Повести и рассказы
Шрифт:
— Садитесь вот хоть здесь, — показала им на сваленные кучей камышовые снопы.
Весеннее солнце еще не жгло, оно лишь приятно пригревало живым теплом, и степь дышала привольно, ветерком обвевая людей.
Учительница сказала:
— Вот здесь чувствуешь, что идешь сквозь воздух.
После этого и Оксана как-то по-другому ощутила на себе этот ласковый струящийся ветерок.

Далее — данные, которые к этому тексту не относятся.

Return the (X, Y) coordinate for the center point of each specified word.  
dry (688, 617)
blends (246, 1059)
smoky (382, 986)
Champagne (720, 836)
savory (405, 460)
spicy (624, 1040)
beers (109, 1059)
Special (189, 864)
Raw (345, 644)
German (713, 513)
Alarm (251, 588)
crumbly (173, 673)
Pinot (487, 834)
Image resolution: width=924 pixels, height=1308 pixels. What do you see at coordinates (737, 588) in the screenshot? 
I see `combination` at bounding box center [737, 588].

Примостившись на снопах камыша, молодые педагоги стали расспрашивать Оксану о сыне, об этом непутевом правонарушителе Кульбаке Порфире, и оказалось, что нисколечко не хочет мать жаловаться на него, нет ему от родительницы ни осуждения, ни проклятий. О чем бы ни заходила речь, улыбка снисхождения промелькнет, искринки слез, пусть выстраданных, но всепрощающих, порой даже гордых, уже вспыхивают в материнских глазах.
Марыся Павловна, не отводя взгляда, наблюдала за матерью Порфира, находя в ней сходство с сыном, — такая же лобастая, глаза серые, только большие (у того сорванца маленькие), шея высокая и худая, а при резком повороте головы жилы на ней напрягаются. В лице какая-то измученность, мгновенные вспышки возбуждения сменяются вдруг — как это бывает у людей нервных — быстрым упадком настроения, подавленностью, — видно, что нервы издерганы до предела… Газовая косынка, однако, повязана по-девичьи, губы подкрашены — этого не забывает. И лицо хоть и измучено, сохраняет все же привлекательность, во взгляде, сияющем, горячем, чувствуется внутренняя пылкость, затаенная страсть.

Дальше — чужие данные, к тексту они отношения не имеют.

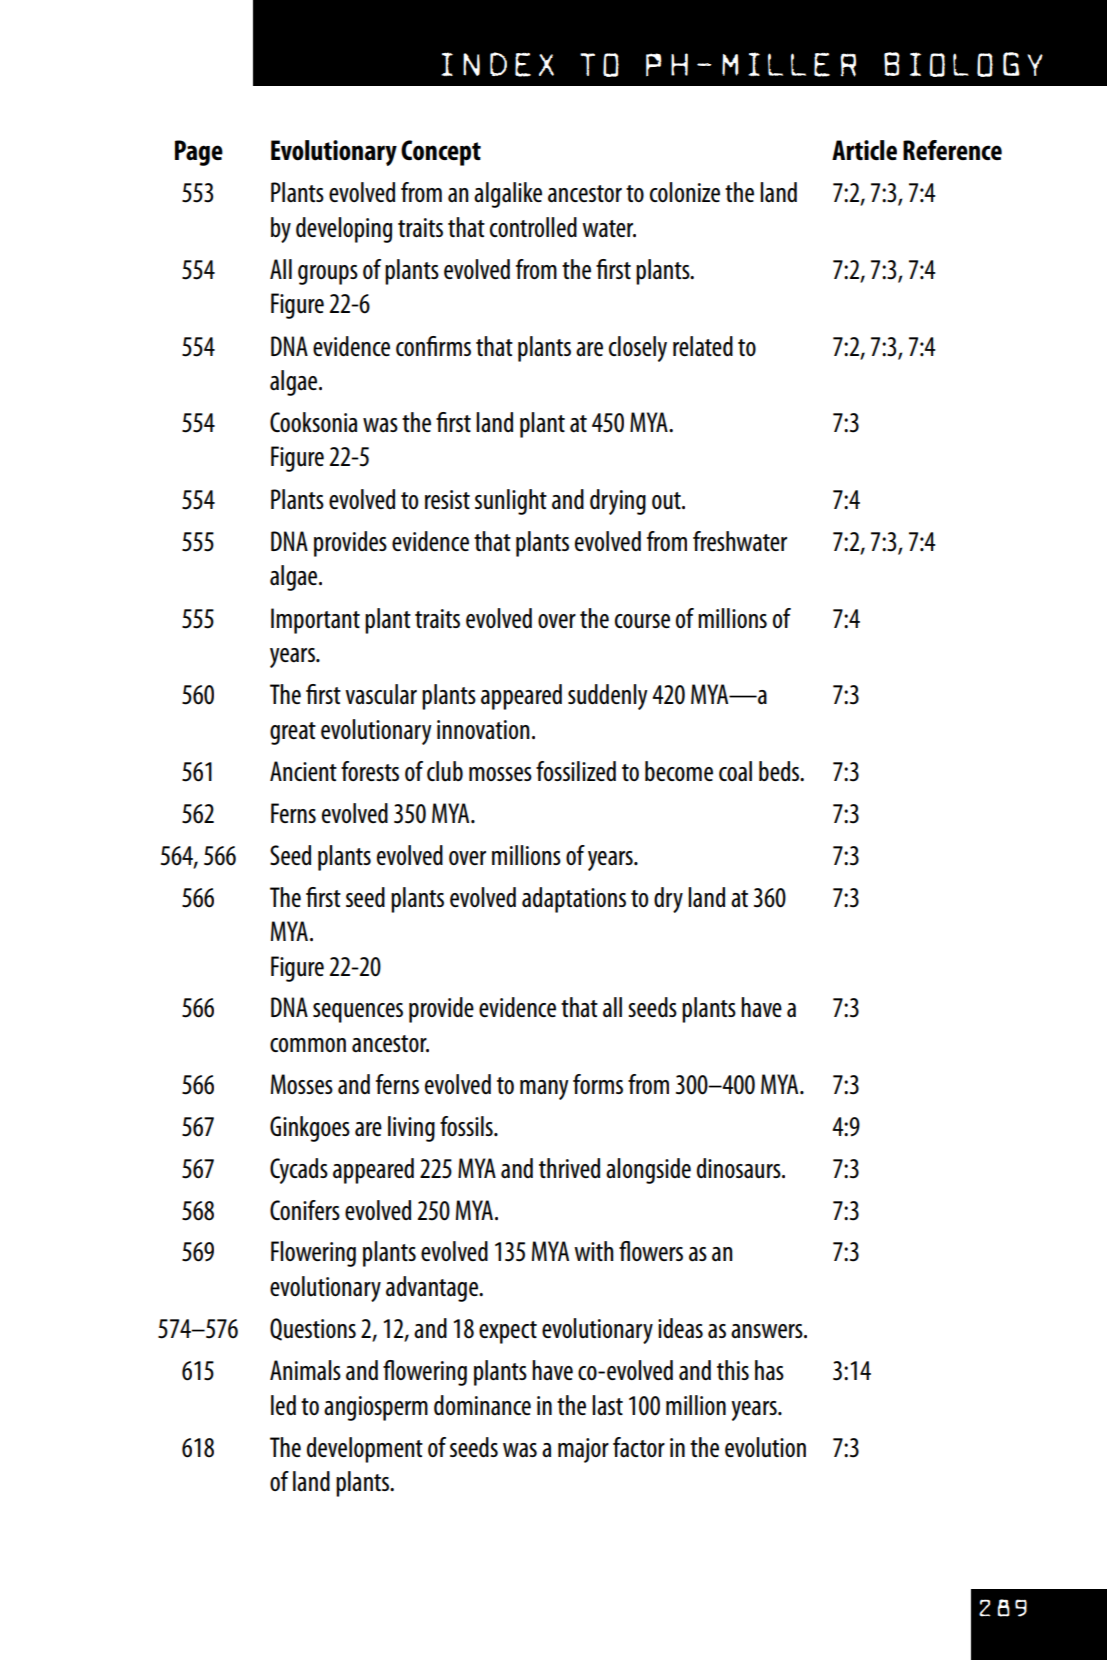 This screenshot has width=1107, height=1660. I want to click on controlled, so click(533, 227).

— Любовь слепа, это известно, — сказала учительница. — И хотя это трудно вам, мы все же просим вас рассказать о своем сыне по возможности объективно, ничего не скрывая.
А коллега ее добавил:
— Это пойдет ему на пользу.
— Он у меня и так не уголовный преступник!
— Мы и не говорим, что уголовный… Но ведь вы хотите, чтобы сын ваш вырос честным, мужественным, красивым… И мы тоже этого хотим.

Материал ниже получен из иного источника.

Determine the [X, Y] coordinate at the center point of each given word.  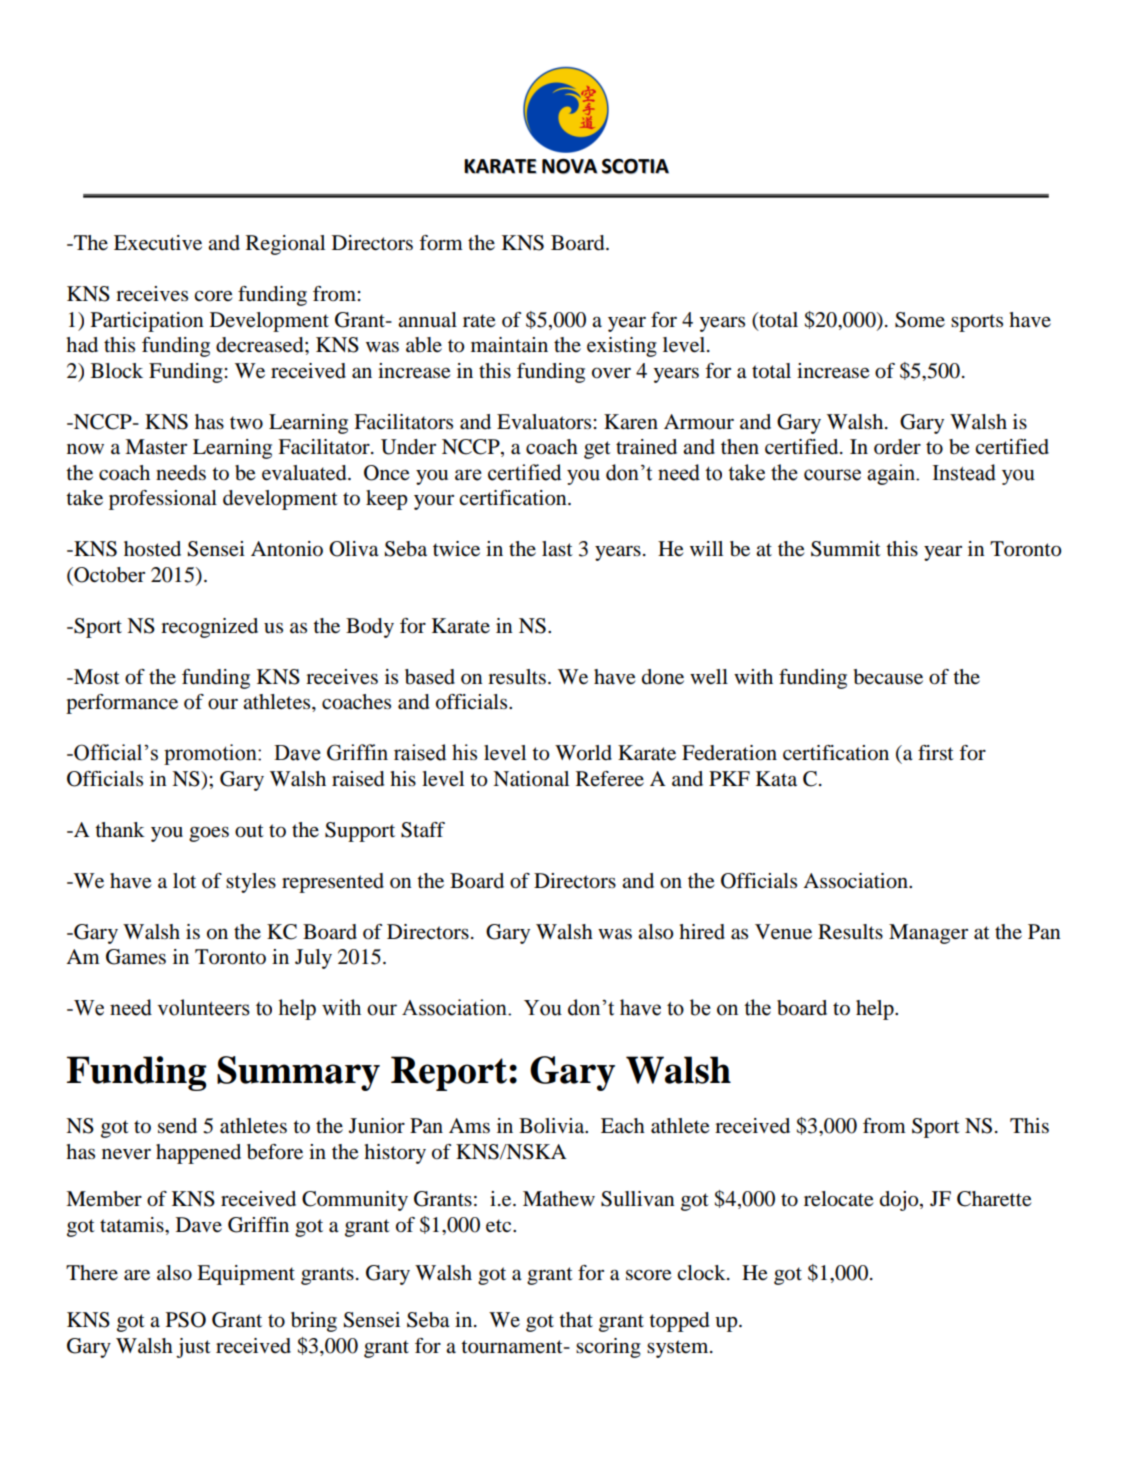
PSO [186, 1320]
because [888, 677]
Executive [158, 243]
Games [136, 957]
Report [449, 1073]
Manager [928, 934]
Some [920, 320]
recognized [209, 628]
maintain [509, 345]
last [557, 548]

И странное дело: с первого слова мать поверила им, почувствовала, что не должно быть у нее тайн от этих людей, которые отныне тоже несут ответственность за ее дитя.
— Извелась я с ним, изгоревалась, — призналась она. — Поглядите, какой стала, — показала на худые свои плечи, на жилистые руки, — а я молодая еще. И всему причина — он, он… Нету дня спокойного, а настанет ночь — тогда еще больше тревоги: бегу после кино в клуб, ночных сторожей спрашиваю: может, видели? Мечусь по селу, плачу, разыскиваю: где оно, несчастное мое дитя? Может, купалось да утонуло — не такой же он у меня пловец да моряк, как сам о себе наговорит… «Утонул!» — словно бы шепчет мне кто-то. И уже вижу, как на рассвете вытаскивают его неводом, посиневшего, опутанного рыбацкими сетями… Станешь потом спрашивать, где был, а он тебе наплетет с три короба, насочиняет всякого, только слушай, потому что он же у меня как Гоголь, — и улыбнулась вымученно сквозь налитую солнцем слезу. — Фантазий у него всяких — видимо-невидимо… Может, и вы уже слышали, как дедуся ранило и как его Рекс вытащил с поля боя? Что дедусь ранен был, это правда, с одним легким с фронта вернулся, а вот что Рекс, так откуда бы ему там взяться на поле боя…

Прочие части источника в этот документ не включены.